Действительно, связь голосов автора и Лютова оказывается тесной, чему способствует стремление последнего к бесстрастности в описании событий. Следствие этого - редукция его точки зрения: в большинстве случаев повествователь фактографичен и уходит от собственной прямой оценки того, о чем он рассказывает. Однако вряд ли можно утверждать, что Лютов «не выражает открыто своего отношения к происходящему, не делится с нами результатом своего анализа» [7, с. 46]. Повествование в «лютовском» цикле не становится абсолютно безоценочным. В финале новеллы «После боя», где рассказывается о ссоре повествователя и Акинфиева (уличившего Лютова в том, что тот шел в бой с незаряженным наганом), прорывается отношение Лютова к происшедшему: «Я изнемог и, согбенный под могильной короной, пошел вперед, вымаливая у судьбы простейшее из умений - умение убить человека» [1, с. 108]. В новелле «Мой первый гусь» также звучит недвусмысленная оценка рассказчиком совершенного им акта мародерства: «Я видел сны и женщин во сне, и только сердце мое, согбенное убийством, скрипело и текло» [1, с. 31]. Эти комментарии вскрывают сложность и противоречивость гуманистической позиции Лютова, стремящегося быть похожим на остальных конармейцев, но не приемлющего кровь и насилие. Большую оценочную нагрузку несут в повествовании Лютова и художественные тропы, которые становятся средством выражения, а не изображения: «Евреи ... стояли у своих порогов, как ободранные птицы», «успокоительные объятия могилы», «длинное застенчивое тело умирающего» [1,с. 89, 79, 95, 111].

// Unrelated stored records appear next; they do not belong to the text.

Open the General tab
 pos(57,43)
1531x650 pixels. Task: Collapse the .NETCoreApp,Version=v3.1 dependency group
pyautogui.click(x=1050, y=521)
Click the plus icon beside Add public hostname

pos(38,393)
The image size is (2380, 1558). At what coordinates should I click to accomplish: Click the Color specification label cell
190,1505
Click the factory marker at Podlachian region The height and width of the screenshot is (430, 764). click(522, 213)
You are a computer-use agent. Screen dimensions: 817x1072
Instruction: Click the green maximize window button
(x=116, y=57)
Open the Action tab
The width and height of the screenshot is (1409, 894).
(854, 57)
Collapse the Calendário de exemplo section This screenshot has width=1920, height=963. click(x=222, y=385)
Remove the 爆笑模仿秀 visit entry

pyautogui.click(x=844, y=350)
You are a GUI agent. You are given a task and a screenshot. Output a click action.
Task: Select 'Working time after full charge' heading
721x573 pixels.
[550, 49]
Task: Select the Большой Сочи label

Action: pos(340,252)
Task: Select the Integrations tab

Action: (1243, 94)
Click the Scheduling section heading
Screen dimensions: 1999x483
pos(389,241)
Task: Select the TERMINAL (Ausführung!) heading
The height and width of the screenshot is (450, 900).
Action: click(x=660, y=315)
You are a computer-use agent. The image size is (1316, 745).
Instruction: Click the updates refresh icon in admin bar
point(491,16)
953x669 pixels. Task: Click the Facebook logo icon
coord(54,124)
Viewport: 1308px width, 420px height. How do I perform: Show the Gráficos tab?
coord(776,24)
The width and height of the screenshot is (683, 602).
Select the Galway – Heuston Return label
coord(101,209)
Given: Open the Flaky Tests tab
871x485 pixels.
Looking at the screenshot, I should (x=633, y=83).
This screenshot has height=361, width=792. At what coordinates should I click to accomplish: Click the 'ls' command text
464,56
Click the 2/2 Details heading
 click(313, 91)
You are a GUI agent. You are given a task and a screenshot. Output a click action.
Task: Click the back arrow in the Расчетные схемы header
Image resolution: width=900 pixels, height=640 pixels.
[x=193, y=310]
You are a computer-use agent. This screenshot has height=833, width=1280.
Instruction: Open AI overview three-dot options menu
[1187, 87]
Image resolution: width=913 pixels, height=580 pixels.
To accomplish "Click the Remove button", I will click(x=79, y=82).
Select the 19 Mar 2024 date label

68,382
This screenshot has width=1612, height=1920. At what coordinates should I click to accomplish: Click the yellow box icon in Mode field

Если точка зрения рассказчика все-таки находит прямое выражение в тексте произведения, то авторская позиция оказывается имплицитной, что и позволяло отождествлять Бабеля с Лютовым. Однако авторская точка зрения, хотя и не реализуется непосредственно в тексте, получает развитие на композиционном уровне. Уже сам порядок новелл, расположение которых далеко от хронологической последовательности, свидетельствует об активной авторской интенции. Так, давно замечено, что Бабель намеренно композиционно сближает новеллу «Гедали», в которой Л ютов в споре со старым лавочником утверждает право революции на кровь («Она не может не стрелять, Гедали, - говорю я старику, - потому что она - революция...» [1, с. 26]) и новеллу «Мой первый гусь», где тот же рассказчик с трудом переступает через кровь чужой птицы. Такое композиционное решение, по мнению Н. Великой, проявляет позицию автора, «оттеняя тот внутренний конфликт логического и эмоционального, на котором строится образ Лютова» [2, с. 98]. Как видим, в «Конармии» диалогическим оказывается не только слово, как в собственно сказе, но и композиционное решение произведения, что сближает «Конармию» с творениями эпического характера. На стыке диалогически противопоставленных новелл и кристаллизуется авторская смысловая позиция, которая оказывается сложнее лютовской.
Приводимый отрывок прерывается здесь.